Exercise directions |
Quote from the listing below, word for word, every line from the one containing "Where should I click to: Expand" through the one containing "This screenshot has height=320, width=400.", both included.

Dataset |
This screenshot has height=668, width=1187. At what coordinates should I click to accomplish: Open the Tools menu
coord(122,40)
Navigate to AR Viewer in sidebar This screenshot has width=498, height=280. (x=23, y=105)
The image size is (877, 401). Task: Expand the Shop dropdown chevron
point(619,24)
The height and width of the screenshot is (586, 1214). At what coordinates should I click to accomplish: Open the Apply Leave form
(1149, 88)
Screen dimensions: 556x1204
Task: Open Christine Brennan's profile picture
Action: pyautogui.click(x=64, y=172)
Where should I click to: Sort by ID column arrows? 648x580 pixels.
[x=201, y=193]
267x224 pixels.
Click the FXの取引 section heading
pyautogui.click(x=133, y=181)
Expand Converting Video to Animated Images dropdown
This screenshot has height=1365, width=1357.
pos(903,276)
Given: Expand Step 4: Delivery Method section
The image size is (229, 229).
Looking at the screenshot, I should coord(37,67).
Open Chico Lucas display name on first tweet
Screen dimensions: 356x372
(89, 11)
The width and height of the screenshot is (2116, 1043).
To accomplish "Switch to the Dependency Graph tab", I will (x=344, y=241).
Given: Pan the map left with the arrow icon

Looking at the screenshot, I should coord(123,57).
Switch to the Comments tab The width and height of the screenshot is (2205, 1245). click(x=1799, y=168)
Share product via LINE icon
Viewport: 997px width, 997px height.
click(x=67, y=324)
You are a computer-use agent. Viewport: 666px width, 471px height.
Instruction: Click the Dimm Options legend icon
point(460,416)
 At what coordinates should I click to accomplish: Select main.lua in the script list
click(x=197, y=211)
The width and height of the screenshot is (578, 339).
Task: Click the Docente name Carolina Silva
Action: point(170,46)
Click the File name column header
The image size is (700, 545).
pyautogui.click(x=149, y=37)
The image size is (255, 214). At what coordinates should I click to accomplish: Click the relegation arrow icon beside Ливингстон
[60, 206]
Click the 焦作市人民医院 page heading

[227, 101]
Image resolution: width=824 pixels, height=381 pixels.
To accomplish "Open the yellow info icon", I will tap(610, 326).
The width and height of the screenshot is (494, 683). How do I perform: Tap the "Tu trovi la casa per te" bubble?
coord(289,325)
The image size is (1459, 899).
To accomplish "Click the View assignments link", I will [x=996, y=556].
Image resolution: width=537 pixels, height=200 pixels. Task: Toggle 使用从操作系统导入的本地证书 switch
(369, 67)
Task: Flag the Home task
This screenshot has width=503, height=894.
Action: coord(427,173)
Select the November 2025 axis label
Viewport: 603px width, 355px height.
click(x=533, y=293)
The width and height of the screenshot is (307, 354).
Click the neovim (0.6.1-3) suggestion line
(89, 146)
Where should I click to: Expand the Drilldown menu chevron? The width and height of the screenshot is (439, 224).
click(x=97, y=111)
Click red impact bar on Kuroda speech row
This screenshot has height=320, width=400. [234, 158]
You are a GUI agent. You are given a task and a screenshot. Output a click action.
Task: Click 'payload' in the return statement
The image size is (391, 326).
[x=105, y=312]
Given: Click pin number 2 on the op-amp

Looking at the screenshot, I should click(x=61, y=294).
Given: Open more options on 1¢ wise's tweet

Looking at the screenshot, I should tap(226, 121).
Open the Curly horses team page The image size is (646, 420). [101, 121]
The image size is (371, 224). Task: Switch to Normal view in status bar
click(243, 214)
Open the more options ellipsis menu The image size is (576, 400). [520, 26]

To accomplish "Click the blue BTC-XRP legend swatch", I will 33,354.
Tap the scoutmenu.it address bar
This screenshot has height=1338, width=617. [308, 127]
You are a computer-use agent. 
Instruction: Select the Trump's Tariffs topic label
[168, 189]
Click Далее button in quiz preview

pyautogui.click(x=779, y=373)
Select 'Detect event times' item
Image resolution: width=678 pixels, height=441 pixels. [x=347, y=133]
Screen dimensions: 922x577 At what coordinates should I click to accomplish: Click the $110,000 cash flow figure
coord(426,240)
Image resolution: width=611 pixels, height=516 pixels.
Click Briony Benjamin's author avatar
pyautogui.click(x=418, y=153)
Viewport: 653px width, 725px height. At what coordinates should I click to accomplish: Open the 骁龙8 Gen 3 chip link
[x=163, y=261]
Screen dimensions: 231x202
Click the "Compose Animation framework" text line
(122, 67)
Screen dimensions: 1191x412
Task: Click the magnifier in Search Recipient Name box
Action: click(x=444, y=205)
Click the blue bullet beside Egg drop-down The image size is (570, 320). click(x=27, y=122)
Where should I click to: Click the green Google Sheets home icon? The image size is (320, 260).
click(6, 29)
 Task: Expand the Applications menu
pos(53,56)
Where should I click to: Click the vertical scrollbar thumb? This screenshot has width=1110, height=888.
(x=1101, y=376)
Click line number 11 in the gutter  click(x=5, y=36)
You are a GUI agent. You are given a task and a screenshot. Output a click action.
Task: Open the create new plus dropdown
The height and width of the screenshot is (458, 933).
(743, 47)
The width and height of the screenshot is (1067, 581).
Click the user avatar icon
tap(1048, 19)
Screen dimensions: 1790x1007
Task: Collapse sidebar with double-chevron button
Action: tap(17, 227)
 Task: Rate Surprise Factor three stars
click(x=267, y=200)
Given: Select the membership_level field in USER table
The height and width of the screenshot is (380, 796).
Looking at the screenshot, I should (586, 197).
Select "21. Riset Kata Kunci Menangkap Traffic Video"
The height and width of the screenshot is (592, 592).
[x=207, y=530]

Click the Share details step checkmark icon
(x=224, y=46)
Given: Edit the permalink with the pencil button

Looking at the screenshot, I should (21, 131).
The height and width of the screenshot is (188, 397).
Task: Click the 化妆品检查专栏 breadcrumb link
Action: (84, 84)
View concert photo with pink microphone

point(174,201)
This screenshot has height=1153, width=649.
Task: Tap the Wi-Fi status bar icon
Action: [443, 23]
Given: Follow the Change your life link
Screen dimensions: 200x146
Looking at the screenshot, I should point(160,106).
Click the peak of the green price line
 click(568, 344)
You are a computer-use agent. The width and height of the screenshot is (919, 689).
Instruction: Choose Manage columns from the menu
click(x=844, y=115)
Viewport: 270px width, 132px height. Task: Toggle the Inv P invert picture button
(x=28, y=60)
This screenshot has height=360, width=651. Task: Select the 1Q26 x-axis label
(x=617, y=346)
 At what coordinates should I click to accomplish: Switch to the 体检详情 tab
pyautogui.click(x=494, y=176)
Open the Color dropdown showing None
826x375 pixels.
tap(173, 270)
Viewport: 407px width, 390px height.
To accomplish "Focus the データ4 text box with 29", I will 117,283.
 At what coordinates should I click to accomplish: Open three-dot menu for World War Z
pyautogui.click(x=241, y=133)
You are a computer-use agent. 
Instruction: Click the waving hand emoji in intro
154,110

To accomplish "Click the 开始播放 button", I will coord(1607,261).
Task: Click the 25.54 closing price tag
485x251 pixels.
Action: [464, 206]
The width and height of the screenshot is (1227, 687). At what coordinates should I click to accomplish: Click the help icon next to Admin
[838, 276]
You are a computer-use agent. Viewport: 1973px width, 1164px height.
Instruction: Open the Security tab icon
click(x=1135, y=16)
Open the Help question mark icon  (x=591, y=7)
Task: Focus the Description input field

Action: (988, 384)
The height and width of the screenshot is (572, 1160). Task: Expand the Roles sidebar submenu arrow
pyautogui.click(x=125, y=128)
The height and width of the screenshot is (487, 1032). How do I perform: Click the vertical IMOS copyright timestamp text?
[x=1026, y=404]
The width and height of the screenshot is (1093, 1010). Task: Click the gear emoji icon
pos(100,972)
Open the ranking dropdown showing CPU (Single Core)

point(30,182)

Final result |
Where should I click to: Expand the Drilldown menu chevron? The width and height of the screenshot is (439, 224).
click(x=97, y=111)
Click red impact bar on Kuroda speech row
This screenshot has height=320, width=400. [234, 158]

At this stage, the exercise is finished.